中国で行われているアジア大会で、その審判ぶりや罵声の飛び交う応援などが話題になっている。とはいえ、卓球の福原愛選手ら人気者への対応はまったく違うというのだ。
「終始、積極的に投げていました。延長戦でも、技に近いものを2回繰り出していたんですが…」
「明らかに勝っていた」と不満
柔道女子48キロ級決勝で福見友子選手が判定負けをしたことついて、現地入りしていた全日本柔道連盟の事務局長は、こう首をひねる。
中国・広州で2010年11月12日から16日間の日程で始まったアジア大会。中国勢は異例のスピードで金メダルを稼いでいるが、審判の判定や応援マナーなどでネガティブな報道が相次いでいる。
福見選手のケースは、一方的に攻めて、中国の呉樹根選手が逃げ回る姿がテレビにも映っていた。逆に指導を取られてもおかしくないが、判定は1-2で福見選手の負け。これに対し、事務局長は、「福見は、明らかにゴールデンスコアで勝っていました。審判の見る目はどうなのかと、不審に思いましたね」と不満を露わにした。
女子63キロ級では、上野順恵選手が北朝鮮選手に何度も殴られたとされ、顔が膨れるほどの様子が痛々しかった。しかし、この試合でも、審判は、反則などを取らなかったのだ。「わざとやったのかは定かではありませんが、上野がかわいそうでした。この大会は、審判のレベルが本当に低かったですね」(事務局長)。

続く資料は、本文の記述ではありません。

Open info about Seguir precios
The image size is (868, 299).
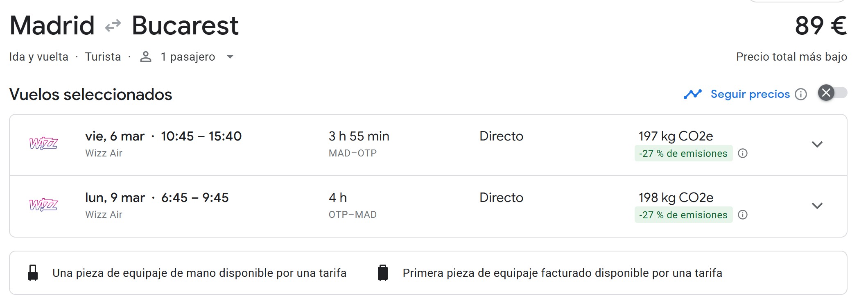pyautogui.click(x=801, y=94)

中国の試合運営についても、不満の声が報じられている。
11月8日にあったサッカー日中戦では、前日の公式練習で、なんとボールやスパイクの使用禁止という「嫌がらせ」を受けたというのだ。スポニチによると、大会組織委は「芝の状態をキープしたい」ことを理由にした。このため、芝の深さやボールの転がり方が分からず、リーグ戦で経験済みの中国に比べ、ハンデを負わされた。
福原愛選手には「頑張れ!」の大合唱
中日スポーツによると、試合で使われたサッカーボールは、地元の五輪委が準備したとみられる日本で入手困難なメーカーのものだった。日本は、準備できずに、セットプレーに影響が出る可能性があったという。

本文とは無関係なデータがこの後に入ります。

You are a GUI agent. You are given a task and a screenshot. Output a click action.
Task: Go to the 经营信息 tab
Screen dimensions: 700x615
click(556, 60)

当日のサッカー日中戦も、観客の応援ぶりがひどかったと伝えられている。朝日新聞によると、試合開始前に君が代が流れると、中国人席から一斉にブーイングが上がったというのだ。試合中も、日本が得点すると、「小日本」などと罵声を浴びせたとしている。
不満を持っているのは、ほかの参加国も同じらしい。
女子テコンドー49キロ級では、優勝候補だった台湾の「美人選手」が予選の試合中に、足の防具が規定違反とされて反則負けに。この選手は、事前チェックを通ったのにと涙ながらに訴えたが、受け入れられなかった。また、東京新聞によると、セパタクロー男子団体予選で、マレーシアと対戦した中国が主審を中国人に代えろと言い出し、中国人の線審2人もライン際のボールをことごとく中国の有利に判定したという。

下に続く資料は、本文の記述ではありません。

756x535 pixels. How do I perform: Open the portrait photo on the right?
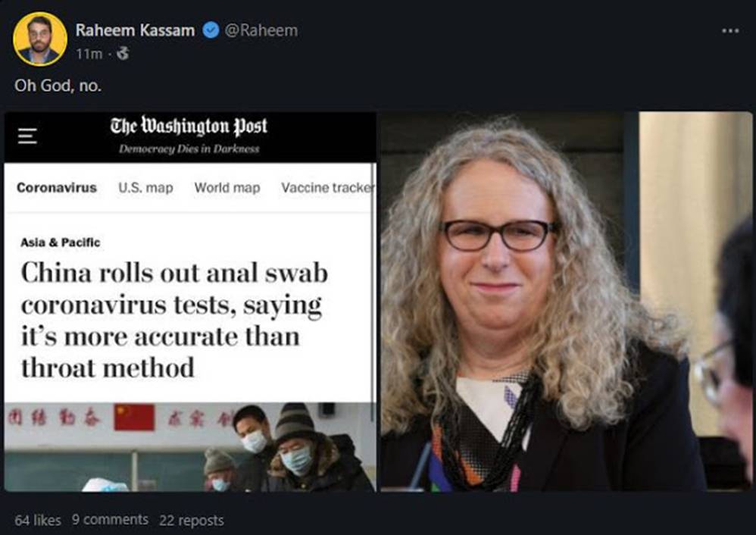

中国人の応援も、使用禁止の太鼓がお咎めなしだったり、大会運営スタッフが最前列で応援を統率して公私混同したりしていたとも報じられている。
ただ、いつも罵声を浴びせていたのではなかったようだ。
東スポによると、サッカーの山村和也選手は、ある華流スターにそっくりのイケメンで、インド戦では、ブーイングから打って変わって中国ギャルから黄色い歓声が飛んでいた。また、卓球の福原愛選手は、陶器のお人形みたいだと人気を集め、現地メディアで「涙美女」と紹介されたこともあって、試合中は「頑張れ! 福原」の大合唱だったという。
中国人も、人気者には目がなかったわけだ。